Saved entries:

---------------

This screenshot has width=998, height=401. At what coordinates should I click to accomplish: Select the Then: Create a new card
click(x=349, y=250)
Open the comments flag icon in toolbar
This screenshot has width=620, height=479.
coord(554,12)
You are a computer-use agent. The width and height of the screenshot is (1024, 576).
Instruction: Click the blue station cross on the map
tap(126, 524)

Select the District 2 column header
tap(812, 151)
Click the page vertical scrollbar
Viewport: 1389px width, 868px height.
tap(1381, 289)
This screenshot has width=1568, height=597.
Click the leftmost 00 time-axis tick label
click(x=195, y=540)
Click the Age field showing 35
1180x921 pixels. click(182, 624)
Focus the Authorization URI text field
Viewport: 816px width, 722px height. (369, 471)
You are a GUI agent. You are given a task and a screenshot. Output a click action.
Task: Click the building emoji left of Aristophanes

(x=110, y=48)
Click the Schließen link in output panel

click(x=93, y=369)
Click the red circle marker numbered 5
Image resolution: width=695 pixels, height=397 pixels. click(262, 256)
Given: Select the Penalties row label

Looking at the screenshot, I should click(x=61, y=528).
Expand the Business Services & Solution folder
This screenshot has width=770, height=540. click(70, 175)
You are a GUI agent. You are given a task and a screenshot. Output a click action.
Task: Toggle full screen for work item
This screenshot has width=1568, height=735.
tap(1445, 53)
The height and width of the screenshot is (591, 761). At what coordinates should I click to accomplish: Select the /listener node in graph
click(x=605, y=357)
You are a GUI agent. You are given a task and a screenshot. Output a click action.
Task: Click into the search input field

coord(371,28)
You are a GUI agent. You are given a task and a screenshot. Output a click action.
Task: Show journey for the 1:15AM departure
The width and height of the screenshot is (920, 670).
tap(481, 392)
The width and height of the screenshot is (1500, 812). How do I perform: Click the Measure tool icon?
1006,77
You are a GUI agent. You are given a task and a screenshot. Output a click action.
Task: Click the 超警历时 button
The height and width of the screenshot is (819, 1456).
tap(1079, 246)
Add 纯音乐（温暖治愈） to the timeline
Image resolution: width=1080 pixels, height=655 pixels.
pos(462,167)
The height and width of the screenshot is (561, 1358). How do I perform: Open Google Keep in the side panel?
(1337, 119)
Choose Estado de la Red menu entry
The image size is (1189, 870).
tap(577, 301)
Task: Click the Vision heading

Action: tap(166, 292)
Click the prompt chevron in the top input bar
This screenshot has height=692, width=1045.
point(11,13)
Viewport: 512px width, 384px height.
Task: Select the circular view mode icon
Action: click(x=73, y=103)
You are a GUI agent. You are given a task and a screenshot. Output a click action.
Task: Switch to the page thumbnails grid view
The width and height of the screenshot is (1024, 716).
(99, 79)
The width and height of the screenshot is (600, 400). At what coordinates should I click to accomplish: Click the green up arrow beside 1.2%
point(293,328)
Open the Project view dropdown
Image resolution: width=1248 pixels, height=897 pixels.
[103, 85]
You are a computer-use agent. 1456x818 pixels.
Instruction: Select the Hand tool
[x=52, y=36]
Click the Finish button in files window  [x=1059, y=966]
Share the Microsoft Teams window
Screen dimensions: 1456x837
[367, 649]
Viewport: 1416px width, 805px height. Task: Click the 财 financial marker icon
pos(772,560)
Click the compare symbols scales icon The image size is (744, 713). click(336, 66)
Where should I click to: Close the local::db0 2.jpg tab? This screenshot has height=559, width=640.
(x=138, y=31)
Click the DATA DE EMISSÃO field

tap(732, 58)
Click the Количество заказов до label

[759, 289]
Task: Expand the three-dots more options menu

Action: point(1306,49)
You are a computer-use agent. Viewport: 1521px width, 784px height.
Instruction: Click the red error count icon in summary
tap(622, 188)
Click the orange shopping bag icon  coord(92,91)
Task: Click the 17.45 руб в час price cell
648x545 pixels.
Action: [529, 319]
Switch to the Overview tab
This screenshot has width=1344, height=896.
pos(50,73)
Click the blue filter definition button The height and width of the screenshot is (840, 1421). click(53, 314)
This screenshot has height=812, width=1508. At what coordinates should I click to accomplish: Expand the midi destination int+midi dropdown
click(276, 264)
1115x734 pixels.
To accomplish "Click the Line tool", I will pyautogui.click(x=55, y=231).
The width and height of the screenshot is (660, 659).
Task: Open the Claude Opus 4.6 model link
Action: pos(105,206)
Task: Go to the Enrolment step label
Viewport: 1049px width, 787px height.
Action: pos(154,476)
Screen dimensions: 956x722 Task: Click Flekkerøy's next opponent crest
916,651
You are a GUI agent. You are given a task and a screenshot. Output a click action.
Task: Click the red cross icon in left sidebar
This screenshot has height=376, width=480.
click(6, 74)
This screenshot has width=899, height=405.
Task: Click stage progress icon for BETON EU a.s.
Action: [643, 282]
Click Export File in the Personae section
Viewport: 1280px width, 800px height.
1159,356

---------------

▸ **What is being asked**
Each line above needs to be output again, exactly as shown.

▸ **Task answer**
This screenshot has width=998, height=401. At what coordinates should I click to accomplish: Select the Then: Create a new card
click(x=349, y=250)
Open the comments flag icon in toolbar
This screenshot has width=620, height=479.
coord(554,12)
You are a computer-use agent. The width and height of the screenshot is (1024, 576).
Instruction: Click the blue station cross on the map
tap(126, 524)

Select the District 2 column header
tap(812, 151)
Click the page vertical scrollbar
Viewport: 1389px width, 868px height.
tap(1381, 289)
This screenshot has width=1568, height=597.
Click the leftmost 00 time-axis tick label
click(x=195, y=540)
Click the Age field showing 35
1180x921 pixels. click(182, 624)
Focus the Authorization URI text field
Viewport: 816px width, 722px height. (369, 471)
You are a GUI agent. You are given a task and a screenshot. Output a click action.
Task: Click the building emoji left of Aristophanes

(x=110, y=48)
Click the Schließen link in output panel

click(x=93, y=369)
Click the red circle marker numbered 5
Image resolution: width=695 pixels, height=397 pixels. click(262, 256)
Given: Select the Penalties row label

Looking at the screenshot, I should click(x=61, y=528).
Expand the Business Services & Solution folder
This screenshot has width=770, height=540. click(70, 175)
You are a GUI agent. You are given a task and a screenshot. Output a click action.
Task: Toggle full screen for work item
This screenshot has width=1568, height=735.
tap(1445, 53)
The height and width of the screenshot is (591, 761). At what coordinates should I click to accomplish: Select the /listener node in graph
click(x=605, y=357)
You are a GUI agent. You are given a task and a screenshot. Output a click action.
Task: Click into the search input field

coord(371,28)
You are a GUI agent. You are given a task and a screenshot. Output a click action.
Task: Show journey for the 1:15AM departure
The width and height of the screenshot is (920, 670).
tap(481, 392)
The width and height of the screenshot is (1500, 812). How do I perform: Click the Measure tool icon?
1006,77
You are a GUI agent. You are given a task and a screenshot. Output a click action.
Task: Click the 超警历时 button
The height and width of the screenshot is (819, 1456).
tap(1079, 246)
Add 纯音乐（温暖治愈） to the timeline
Image resolution: width=1080 pixels, height=655 pixels.
pos(462,167)
The height and width of the screenshot is (561, 1358). How do I perform: Open Google Keep in the side panel?
(1337, 119)
Choose Estado de la Red menu entry
The image size is (1189, 870).
tap(577, 301)
Task: Click the Vision heading

Action: tap(166, 292)
Click the prompt chevron in the top input bar
This screenshot has height=692, width=1045.
point(11,13)
Viewport: 512px width, 384px height.
Task: Select the circular view mode icon
Action: click(x=73, y=103)
You are a GUI agent. You are given a task and a screenshot. Output a click action.
Task: Switch to the page thumbnails grid view
The width and height of the screenshot is (1024, 716).
(99, 79)
The width and height of the screenshot is (600, 400). At what coordinates should I click to accomplish: Click the green up arrow beside 1.2%
point(293,328)
Open the Project view dropdown
Image resolution: width=1248 pixels, height=897 pixels.
[103, 85]
You are a computer-use agent. 1456x818 pixels.
Instruction: Select the Hand tool
[x=52, y=36]
Click the Finish button in files window  [x=1059, y=966]
Share the Microsoft Teams window
Screen dimensions: 1456x837
[367, 649]
Viewport: 1416px width, 805px height. Task: Click the 财 financial marker icon
pos(772,560)
Click the compare symbols scales icon The image size is (744, 713). click(336, 66)
Where should I click to: Close the local::db0 2.jpg tab? This screenshot has height=559, width=640.
(x=138, y=31)
Click the DATA DE EMISSÃO field

tap(732, 58)
Click the Количество заказов до label

[759, 289]
Task: Expand the three-dots more options menu

Action: point(1306,49)
You are a computer-use agent. Viewport: 1521px width, 784px height.
Instruction: Click the red error count icon in summary
tap(622, 188)
Click the orange shopping bag icon  coord(92,91)
Task: Click the 17.45 руб в час price cell
648x545 pixels.
Action: [529, 319]
Switch to the Overview tab
This screenshot has width=1344, height=896.
pos(50,73)
Click the blue filter definition button The height and width of the screenshot is (840, 1421). click(53, 314)
This screenshot has height=812, width=1508. At what coordinates should I click to accomplish: Expand the midi destination int+midi dropdown
click(276, 264)
1115x734 pixels.
To accomplish "Click the Line tool", I will pyautogui.click(x=55, y=231).
The width and height of the screenshot is (660, 659).
Task: Open the Claude Opus 4.6 model link
Action: pos(105,206)
Task: Go to the Enrolment step label
Viewport: 1049px width, 787px height.
Action: pos(154,476)
Screen dimensions: 956x722 Task: Click Flekkerøy's next opponent crest
916,651
You are a GUI agent. You are given a task and a screenshot. Output a click action.
Task: Click the red cross icon in left sidebar
This screenshot has height=376, width=480.
click(6, 74)
This screenshot has width=899, height=405.
Task: Click stage progress icon for BETON EU a.s.
Action: [643, 282]
Click Export File in the Personae section
Viewport: 1280px width, 800px height.
1159,356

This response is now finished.